══ DATA TO USE
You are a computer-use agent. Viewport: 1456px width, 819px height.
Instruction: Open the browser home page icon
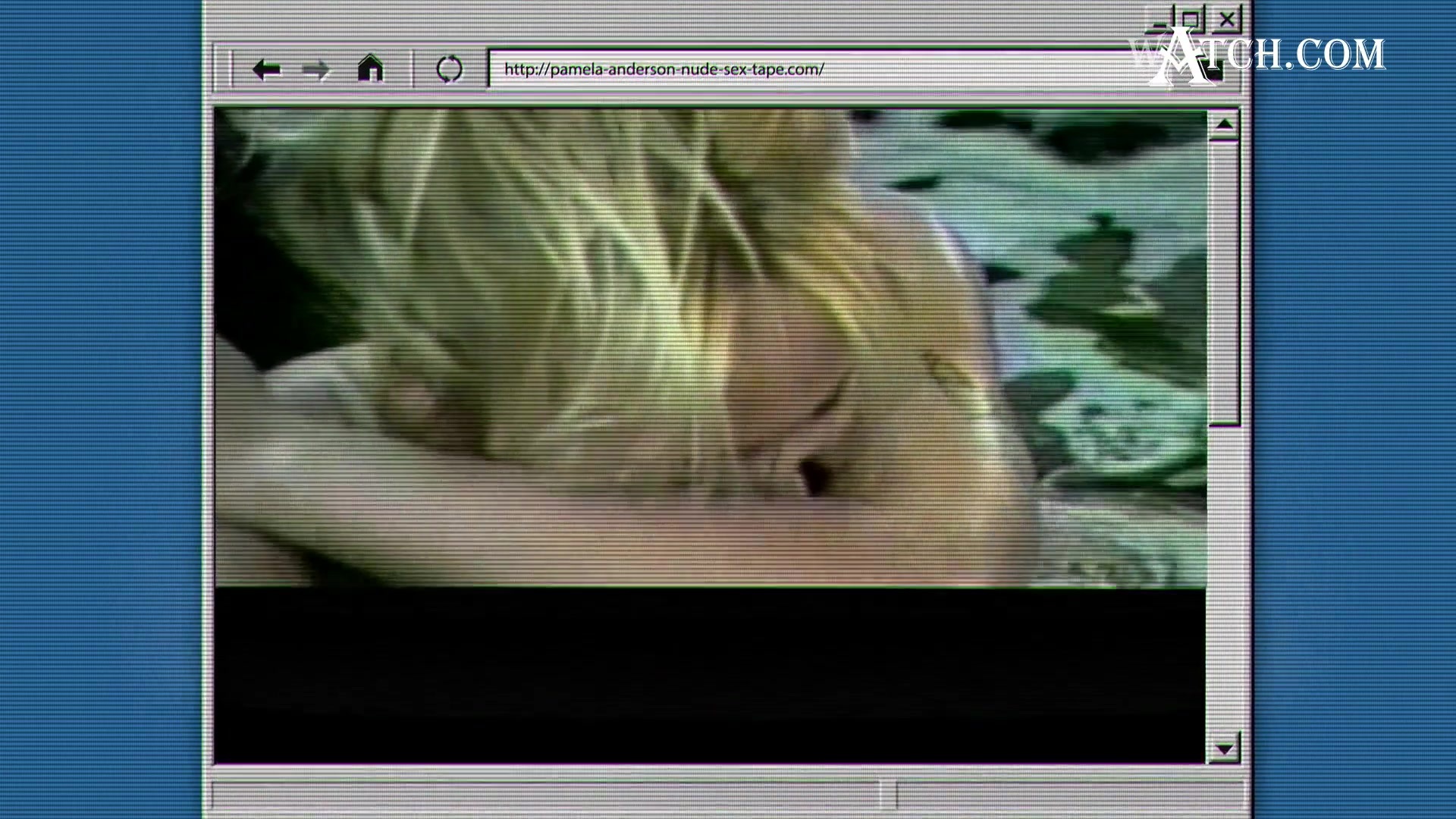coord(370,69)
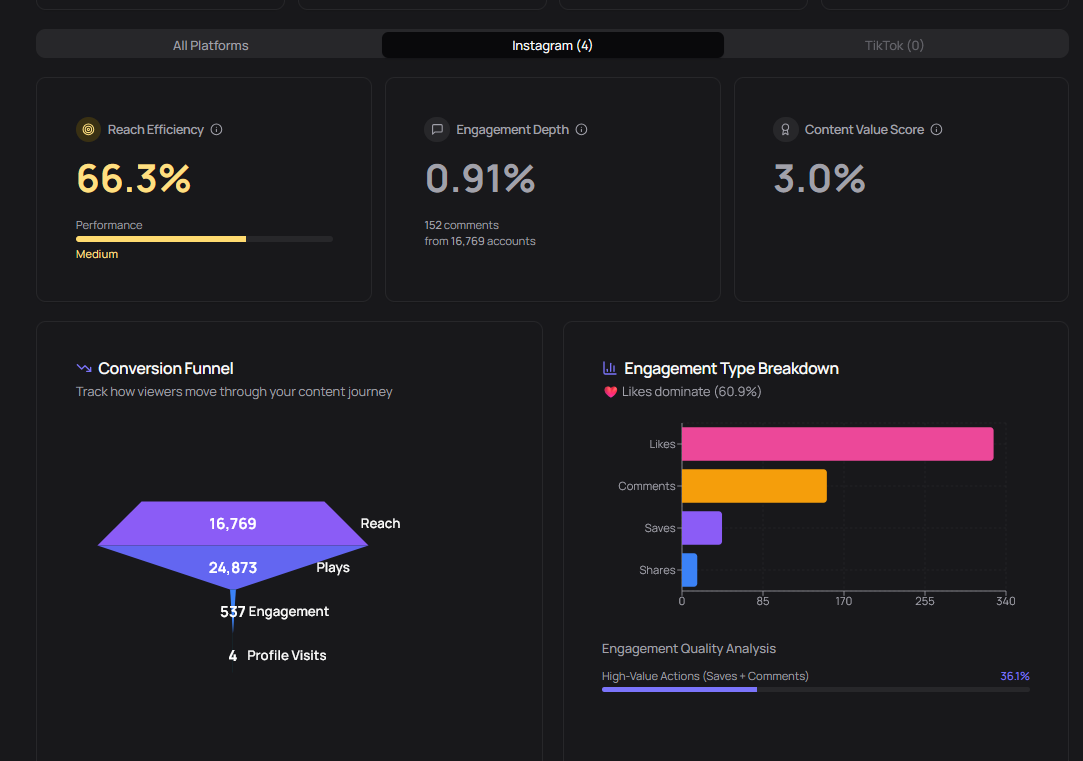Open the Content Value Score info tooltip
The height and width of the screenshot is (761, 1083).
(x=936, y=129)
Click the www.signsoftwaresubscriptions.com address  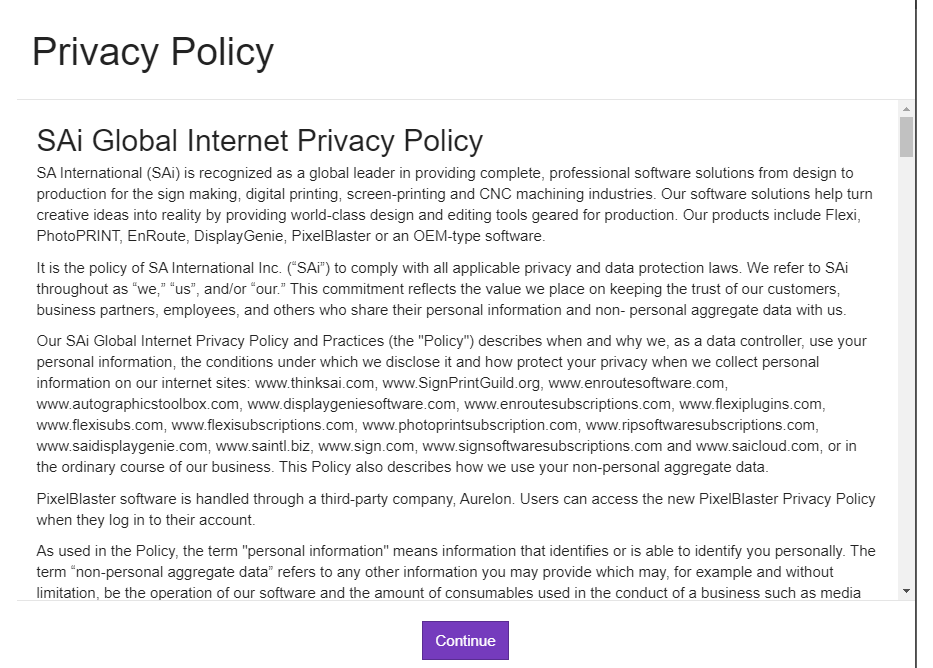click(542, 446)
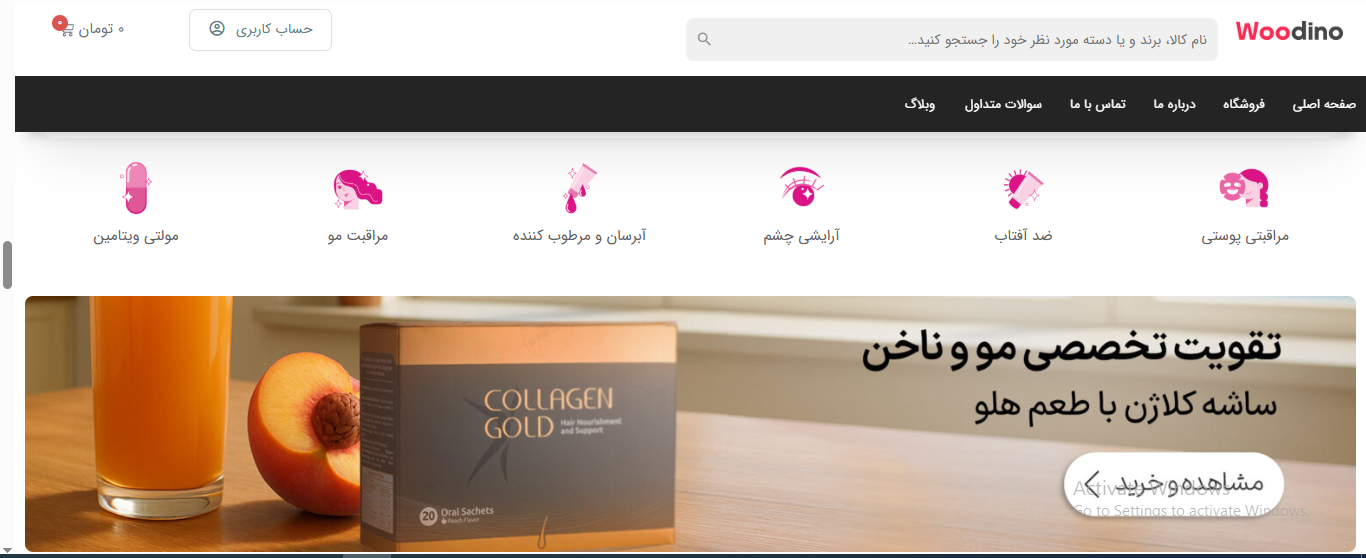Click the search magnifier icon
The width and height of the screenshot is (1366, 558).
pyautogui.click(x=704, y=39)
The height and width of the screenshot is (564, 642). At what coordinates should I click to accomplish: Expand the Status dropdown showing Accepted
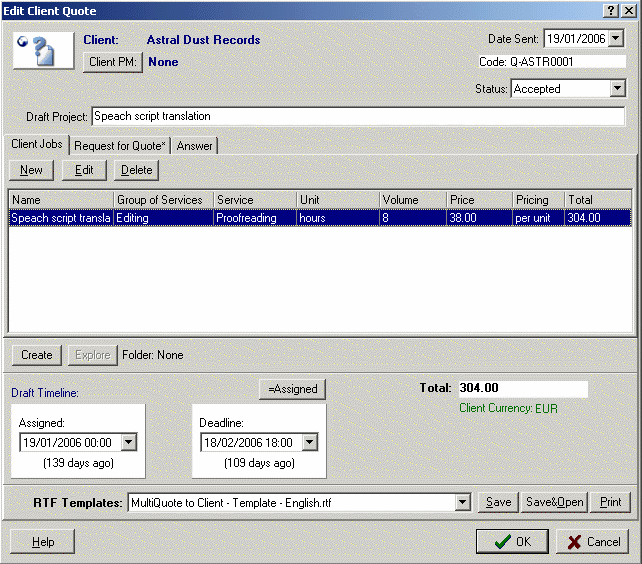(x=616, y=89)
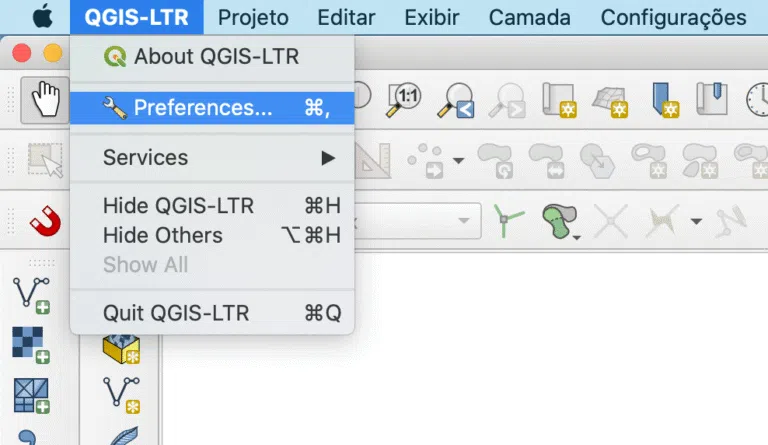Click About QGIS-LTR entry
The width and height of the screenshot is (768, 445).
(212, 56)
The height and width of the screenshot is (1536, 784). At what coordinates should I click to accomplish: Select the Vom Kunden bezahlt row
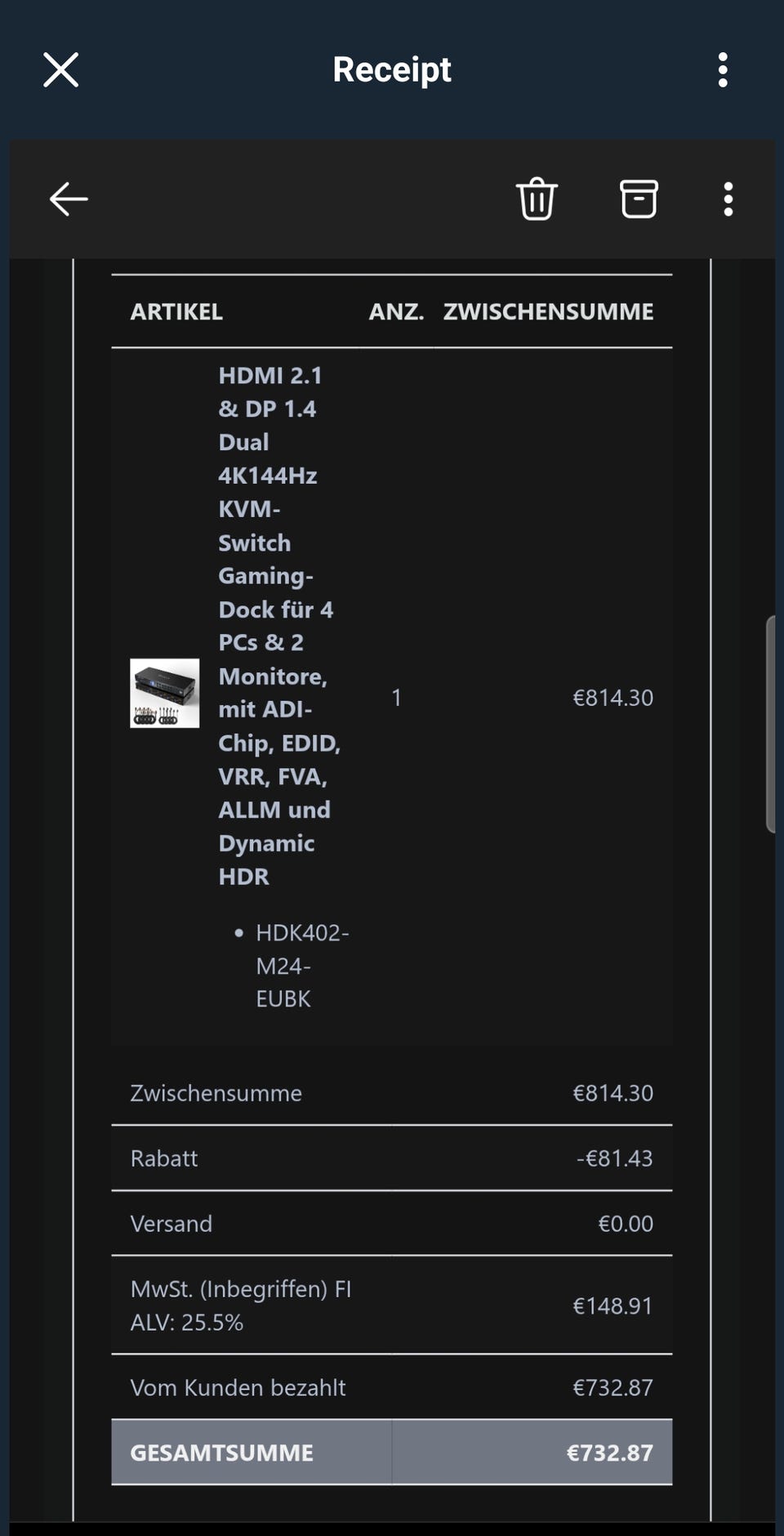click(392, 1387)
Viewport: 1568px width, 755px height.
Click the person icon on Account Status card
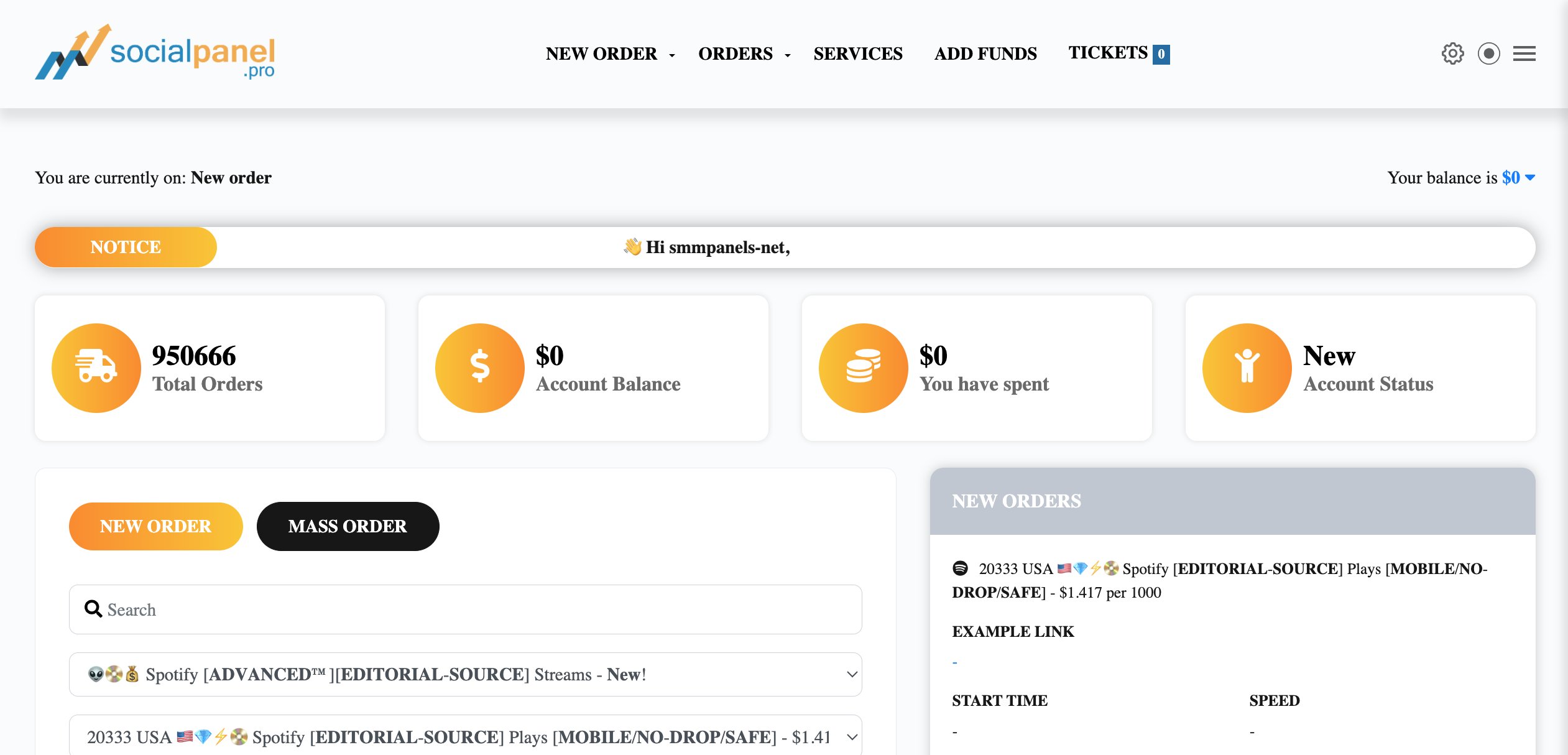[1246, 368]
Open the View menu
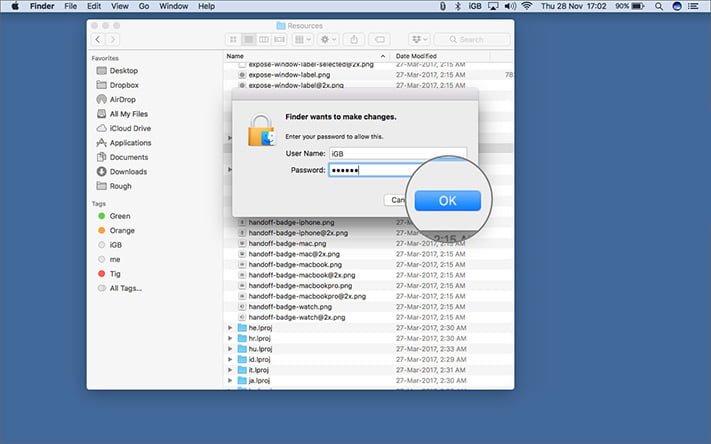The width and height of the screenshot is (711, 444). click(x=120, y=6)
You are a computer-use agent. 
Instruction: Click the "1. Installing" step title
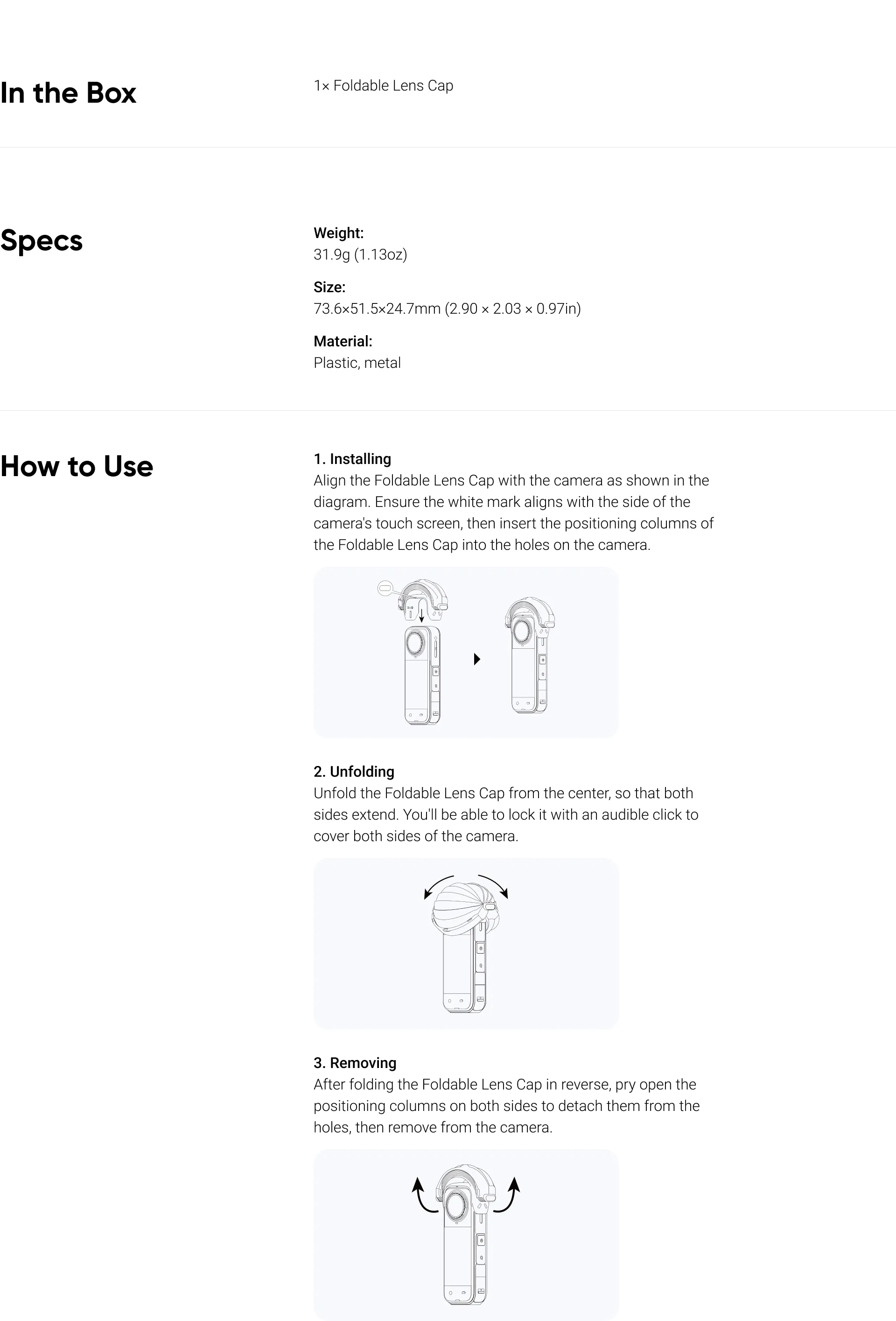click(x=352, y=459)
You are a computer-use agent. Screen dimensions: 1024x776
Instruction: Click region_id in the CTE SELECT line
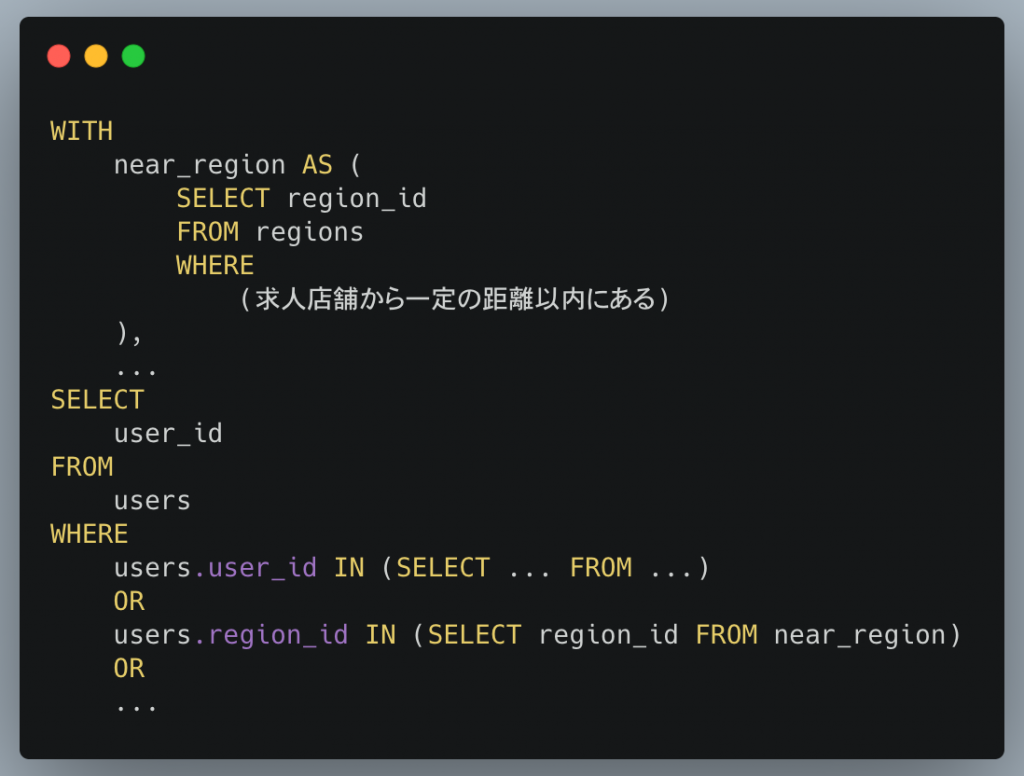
════
» WRITTEN PROBLEM: Please extract the records exactly, starting at the line containing "Open the View menu" and ending at the end of the records. Leave the pictures out of your answer.

» TASK RESPONSE:
Open the View menu
The width and height of the screenshot is (711, 444). click(x=120, y=6)
You are a computer-use agent. 
Instruction: Click the "1. Installing" step title
click(x=352, y=459)
You are a computer-use agent. Screen dimensions: 1024x776
Instruction: Click region_id in the CTE SELECT line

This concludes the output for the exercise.